Bbsz noted that while the post-mortem attributes the incident to a single zero-day vulnerability that permitted an invalid MWEB transaction to slip through, the information presented in the git log suggests a more intricate scenario. The commit history confirms that the consensus vulnerability was known and addressed privately before the exploit occurred, though the fix had not been widely communicated or mandated for all mining pools. This negligence created a vulnerability window in which some miners operated under the patched code while others continued to run outdated, vulnerable versions, presumably making it easier for attackers to manipulate the network.
Concerns were echoed by Alex Shevchenko, the CTO of NEAR Foundation’s Aurora project. He revealed that blockchain data indicated the attacker pre-funded a wallet 38 hours ahead of the exploit, using a withdrawal from Binance, with the destination pre-configured to convert LTC to ETH via a decentralized exchange. Shevchenko posited that the DoS attack, coupled with the MWEB bug, was a two-pronged strategy: the DoS was aimed specifically at disabling patched mining nodes, allowing unpatched ones to become the foundation of a chain that included the invalid transactions. The network’s eventual 13-block reorganization indicated that enough processing power had shifted to updated code to reclaim stability, albeit only after a 32-minute lapse during which the unpatched fork was the dominant chain.
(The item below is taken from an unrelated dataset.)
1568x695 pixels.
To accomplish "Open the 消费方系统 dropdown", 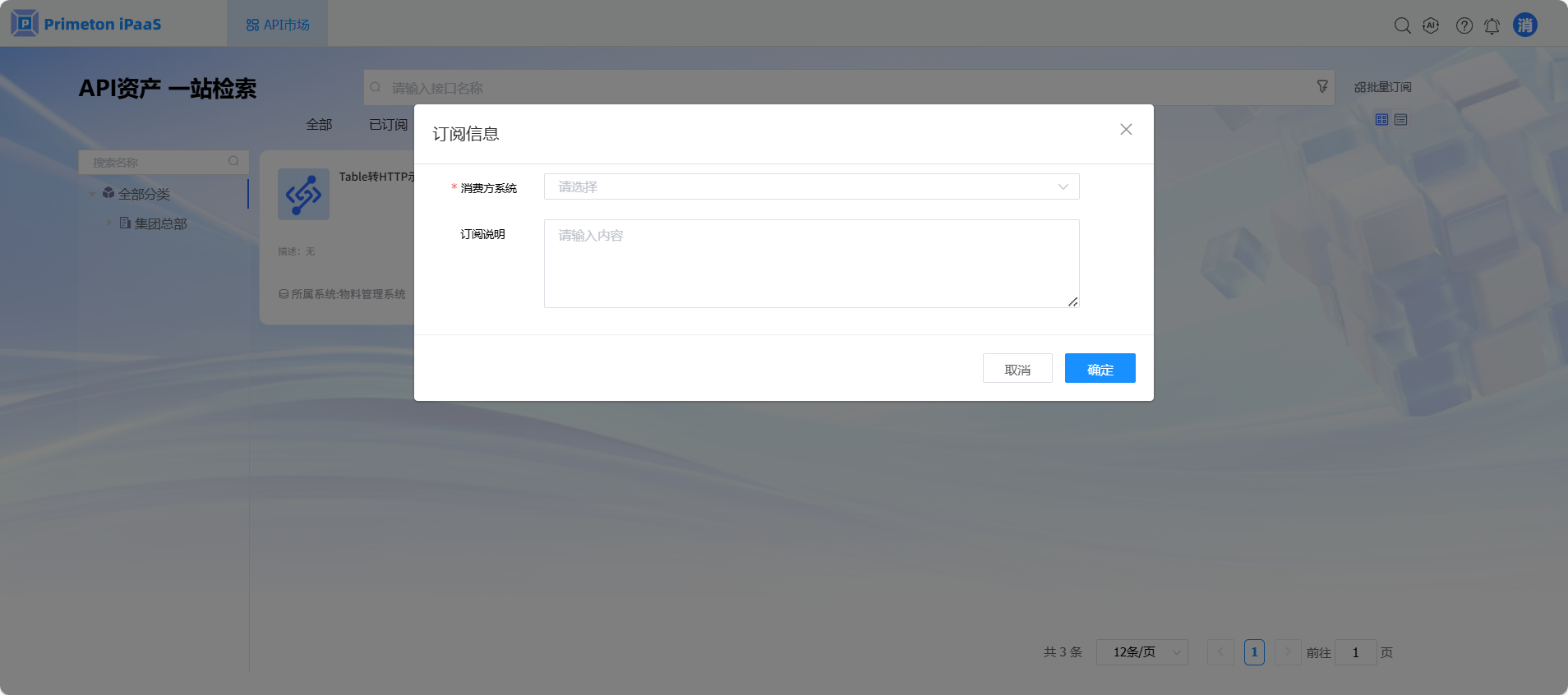I will pyautogui.click(x=811, y=186).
This incident highlights the contrasting responses to attacks among various blockchain networks. For instance, newer platforms with smaller, more centralized validator sets typically coordinate rapid upgrades through direct communication channels, allowing for swift network-wide patches. In contrast, older proof-of-work networks like Litecoin and Bitcoin rely on independent mining pools to determine upgrade timelines, creating significant vulnerabilities in urgent scenarios.
As of Sunday morning, the Litecoin Foundation had yet to address the implications surrounding the GitHub timeline or disclose the amount of LTC that was pegged out during the invalid period, nor the value of transactions that may have been executed before the subsequent reorganization corrected them.